August 30, 2016
The word “advocate” in conjunction with an IEP team meeting strikes fear in the heart of every Speech Language Pathologist. And for good reason. If you’ve ever sat in a meeting with an advocate, it feels like you’re a defendant on trial. But instead of innocent until proven guilty, it feels more like guilty until proven innocent.
#####But let’s look at the definition of advocate:
advocate (noun; ad-vuh-kit): a person who speaks or writes in support or defense of a person
If you think about it, teachers and SLPs advocate for their students every day. Those who went into the field of education did so for a reason. We are passionate about students, and we are all advocates for what is in the best interest of their learning. However, there is no bigger advocate than a parent for a child.

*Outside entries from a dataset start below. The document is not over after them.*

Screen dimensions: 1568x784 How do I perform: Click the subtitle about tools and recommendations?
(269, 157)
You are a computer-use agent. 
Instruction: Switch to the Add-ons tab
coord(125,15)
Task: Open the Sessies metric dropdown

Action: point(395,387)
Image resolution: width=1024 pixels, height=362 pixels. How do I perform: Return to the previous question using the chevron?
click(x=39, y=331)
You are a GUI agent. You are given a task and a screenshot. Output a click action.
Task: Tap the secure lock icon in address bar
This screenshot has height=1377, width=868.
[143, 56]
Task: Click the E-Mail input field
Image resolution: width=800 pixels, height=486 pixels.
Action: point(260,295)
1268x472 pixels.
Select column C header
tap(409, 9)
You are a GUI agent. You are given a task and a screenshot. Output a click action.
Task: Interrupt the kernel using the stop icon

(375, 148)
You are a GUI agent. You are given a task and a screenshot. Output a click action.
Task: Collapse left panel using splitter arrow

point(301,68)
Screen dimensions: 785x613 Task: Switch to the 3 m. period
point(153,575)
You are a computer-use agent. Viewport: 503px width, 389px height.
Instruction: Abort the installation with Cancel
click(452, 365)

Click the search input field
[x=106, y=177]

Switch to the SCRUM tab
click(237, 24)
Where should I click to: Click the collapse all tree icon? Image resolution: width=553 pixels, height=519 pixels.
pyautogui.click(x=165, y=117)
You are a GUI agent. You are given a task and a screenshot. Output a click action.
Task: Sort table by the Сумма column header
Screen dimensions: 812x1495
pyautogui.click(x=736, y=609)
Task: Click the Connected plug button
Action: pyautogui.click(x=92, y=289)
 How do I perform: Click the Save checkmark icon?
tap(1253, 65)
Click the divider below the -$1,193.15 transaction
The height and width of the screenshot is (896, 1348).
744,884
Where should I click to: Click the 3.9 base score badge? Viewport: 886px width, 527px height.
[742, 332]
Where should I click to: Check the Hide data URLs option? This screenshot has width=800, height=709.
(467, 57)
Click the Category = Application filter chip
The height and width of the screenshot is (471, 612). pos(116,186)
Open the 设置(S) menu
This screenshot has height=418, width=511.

The problem is that parents do not have our training in special education. So it shouldn’t be surprising that parents sometimes feel they need support to help navigate the world of special education.
So then why do we fear advocates?
Dr. James Driscoll, who has worked in administration (both as a general education principal and special education director) for Mesa Public Schools, the largest school district in Arizona, has this to say:
We are in a new era of school accountability and there is an increased focus on holding public schools accountable. Nowhere is that more evident than in the special education arena which is taking place in meetings in school buildings across the country. Parents are becoming more savvy and knowledgeable of their rights, and with this knowledge, they are asking questions of school staff in regards to the development of their student’s IEPs and the delivery of services that these plans outline for them. As educators, we need to make decisions that are based not only on our observations but more importantly on concrete data. Our decisions cannot be made in isolation or in the absence of data; rather, these decisions need to be made from reliable/multiple data sources. Lastly, other IEP team members (i.e. advocates and parents) must be able to come to the same decisions as the school-based team based on the data presented.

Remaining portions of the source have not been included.